Quelques mois après la mort de Quentin Deranque à Lyon, la Suisse n'est pas épargnée par la violence des antifas. Pire, les agissements de ces groupuscules extrémistes s'affichent désormais ouvertement sur les réseaux sociaux.
Des antifas agressent un jeune homme à Genève
Ce vendredi, un canal Telegram prisé des antifas francophones a mis en ligne la vidéo de l'agression d'un jeune homme à Genève. Les faits auraient eu lieu le 1er mai dernier. En ce jour de manifestation, un jeune homme est identifié dans les rues de Genève comme étant un « nationaliste ».
La victime est encadrée par deux individus, dont l'un porte un tee-shirt avec l'inscription « Defend Gaza » et l'image d'un lance-roquettes. Puis elle reçoit un coup de poing en plein visage. Dans sa chute, la tête du jeune homme percute alors un mur derrière lui.

Capture de la vidéo publié sur Telegram
Dans le texte qui accompagne la vidéo, les antifas se félicitent d'avoir mis « KO » leur victime.
Une violence assumée, symbole d'un sentiment d'impunité
Cette scène illustre une banalisation inquiétante de la violence d'extrême gauche.
L'affaire intervient quelques mois après la mort de Quentin Deranque à Lyon. Lors d'une réunion de l'eurodéputée LFI Rima Hassan, des militants antifas ont mortellement tabassé le jeune militant patriote âgé de 23 ans.

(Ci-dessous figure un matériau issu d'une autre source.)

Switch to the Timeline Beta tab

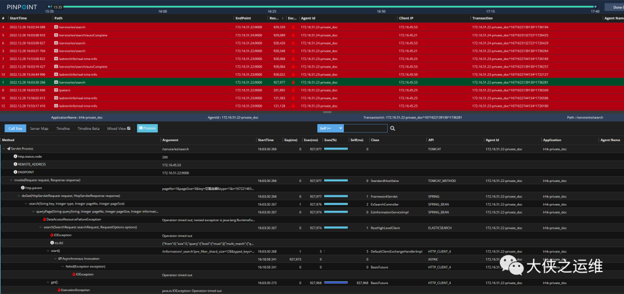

Si la violence des groupuscules antifas en Suisse n'est pas nouvelle, le fait qu'ils revendiquent désormais ouvertement de telles agressions constitue un signal inquiétant.

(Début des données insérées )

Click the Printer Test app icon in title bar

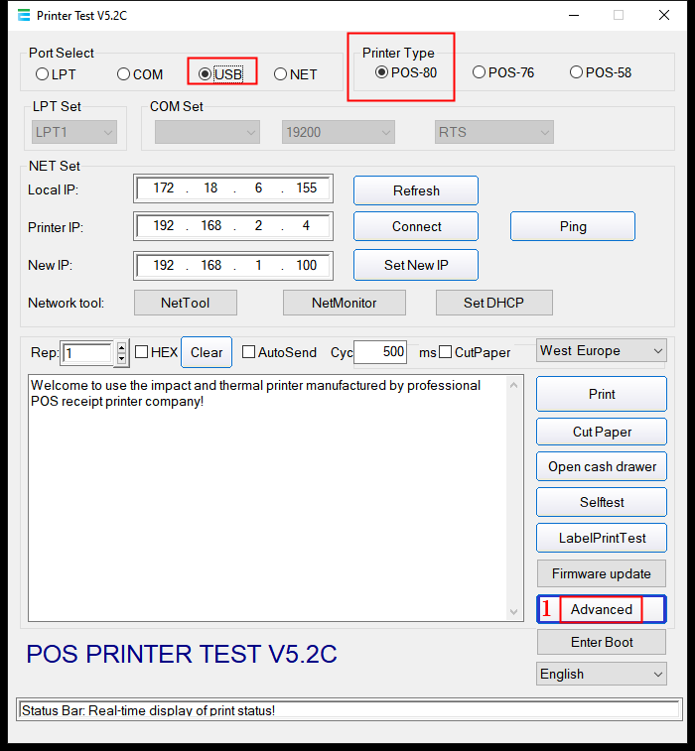click(x=23, y=15)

Ce sentiment d'impunité s'explique par une quasi-absence de poursuites à l'encontre des auteurs. En France, il a fallu des années d'agressions revendiquées pour que le gouvernement finisse par dissoudre la Jeune Garde.
À Genève, devra-t-on attendre un autre « Quentin Deranque » pour obtenir une réaction des pouvoirs publics ? À quelques jours des manifestations No G7, l'inquiétude est forte. Les organisateurs du mouvement se revendiquent régulièrement de la mouvance « antifa ».